Module for commonly used colormaps and palettes for visualizing geospatial data.

create_colormap(cmap='gray', colors=None, discrete=False, label=None, width=8.0, height=0.4, orientation='horizontal', vmin=0, vmax=1.0, axis_off=False, show_name=False, font_size=12, **kwargs)

Plot a matplotlib colormap.

Parameters:

Name Type Description Default
cmap str

Matplotlib colormap. Defaults to "gray". See https://matplotlib.org/3.3.4/tutorials/colors/colormaps.html#sphx-glr-tutorials-colors-colormaps-py for options.

'gray'
colors list

A list of custom colors to create a colormap. Defaults to None.

None
discrete bool

Whether to create a discrete colorbar. Defaults to False.

False
label str

Label for the colorbar. Defaults to None.

None
width float

The width of the colormap. Defaults to 8.0.

8.0
height float

The height of the colormap. Defaults to 0.4.

0.4
orientation str

The orientation of the colormap. Defaults to "horizontal".

'horizontal'
vmin float

The minimum value range. Defaults to 0.

0
vmax float

The maximum value range. Defaults to 1.0.

1.0
axis_off bool

Whether to turn axis off. Defaults to False.

False
show_name bool

Whether to show the colormap name. Defaults to False.

False
font_size int

Font size of the text. Defaults to 12.

12
Source code in leafmap/colormaps.py
def create_colormap(
    cmap: Optional[str] = "gray",
    colors: Optional[List] = None,
    discrete: Optional[bool] = False,
    label: Optional[str] = None,
    width: Optional[float] = 8.0,
    height: Optional[float] = 0.4,
    orientation: Optional[str] = "horizontal",
    vmin: Optional[float] = 0,
    vmax: Optional[float] = 1.0,
    axis_off: Optional[bool] = False,
    show_name: Optional[bool] = False,
    font_size: Optional[int] = 12,
    **kwargs,
) -> None:
    """Plot a matplotlib colormap.

    Args:
        cmap (str, optional): Matplotlib colormap. Defaults to "gray". See https://matplotlib.org/3.3.4/tutorials/colors/colormaps.html#sphx-glr-tutorials-colors-colormaps-py for options.
        colors (list, optional): A list of custom colors to create a colormap. Defaults to None.
        discrete (bool, optional): Whether to create a discrete colorbar. Defaults to False.
        label (str, optional): Label for the colorbar. Defaults to None.
        width (float, optional): The width of the colormap. Defaults to 8.0.
        height (float, optional): The height of the colormap. Defaults to 0.4.
        orientation (str, optional): The orientation of the colormap. Defaults to "horizontal".
        vmin (float, optional): The minimum value range. Defaults to 0.
        vmax (float, optional): The maximum value range. Defaults to 1.0.
        axis_off (bool, optional): Whether to turn axis off. Defaults to False.
        show_name (bool, optional): Whether to show the colormap name. Defaults to False.
        font_size (int, optional): Font size of the text. Defaults to 12.
    """
    fig, ax = plt.subplots(figsize=(width, height))
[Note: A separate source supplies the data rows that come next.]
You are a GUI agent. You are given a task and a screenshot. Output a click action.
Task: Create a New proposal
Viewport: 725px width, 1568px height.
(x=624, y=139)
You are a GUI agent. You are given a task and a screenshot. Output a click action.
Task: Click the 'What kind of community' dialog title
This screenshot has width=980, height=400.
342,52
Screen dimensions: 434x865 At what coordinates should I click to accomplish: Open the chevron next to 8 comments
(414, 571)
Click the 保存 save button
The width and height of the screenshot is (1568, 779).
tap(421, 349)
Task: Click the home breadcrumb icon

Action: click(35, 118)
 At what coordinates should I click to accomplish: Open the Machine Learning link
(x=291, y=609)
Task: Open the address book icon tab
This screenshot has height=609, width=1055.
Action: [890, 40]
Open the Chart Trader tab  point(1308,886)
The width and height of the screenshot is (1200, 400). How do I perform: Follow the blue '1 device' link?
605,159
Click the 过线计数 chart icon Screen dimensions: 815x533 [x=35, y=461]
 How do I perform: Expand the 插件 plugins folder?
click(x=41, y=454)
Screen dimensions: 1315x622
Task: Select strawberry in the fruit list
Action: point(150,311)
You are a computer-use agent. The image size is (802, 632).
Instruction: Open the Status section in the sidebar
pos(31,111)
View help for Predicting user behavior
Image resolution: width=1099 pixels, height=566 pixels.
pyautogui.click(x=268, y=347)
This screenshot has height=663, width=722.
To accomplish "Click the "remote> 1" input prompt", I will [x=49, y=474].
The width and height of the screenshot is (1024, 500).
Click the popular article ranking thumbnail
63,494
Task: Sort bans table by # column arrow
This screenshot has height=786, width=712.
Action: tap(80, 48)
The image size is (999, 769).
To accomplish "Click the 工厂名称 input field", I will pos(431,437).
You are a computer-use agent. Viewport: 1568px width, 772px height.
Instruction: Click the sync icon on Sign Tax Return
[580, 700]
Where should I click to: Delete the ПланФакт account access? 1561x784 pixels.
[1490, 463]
    if colors is not None and (isinstance(colors, list) or isinstance(colors, tuple)):
        hexcodes = to_hex_colors(list(colors))
        if discrete:
            col_map = mpl.colors.ListedColormap(hexcodes)
            vals = np.linspace(vmin, vmax, col_map.N + 1)
            norm = mpl.colors.BoundaryNorm(vals, col_map.N)

        else:
            col_map = mpl.colors.LinearSegmentedColormap.from_list(
                "custom", hexcodes, N=256
            )
            norm = mpl.colors.Normalize(vmin=vmin, vmax=vmax)
    else:
        col_map = mpl.colormaps[cmap]
        norm = mpl.colors.Normalize(vmin=vmin, vmax=vmax)

    cb = mpl.colorbar.ColorbarBase(
        ax, norm=norm, cmap=col_map, orientation=orientation, **kwargs
    )

    if label is not None and isinstance(label, str):
        cb.set_label(label, fontsize=font_size)

    if axis_off:
        ax.set_axis_off()
    ax.tick_params(labelsize=font_size)

    if show_name:
        pos = list(ax.get_position().bounds)
        x_text = pos[0] - 0.01
        y_text = pos[1] + pos[3] / 2.0
        fig.text(x_text, y_text, cmap, va="center", ha="right", fontsize=font_size)

    return fig

get_colorbar(colors, vmin=0, vmax=1, width=6.0, height=0.4, orientation='horizontal', discrete=False)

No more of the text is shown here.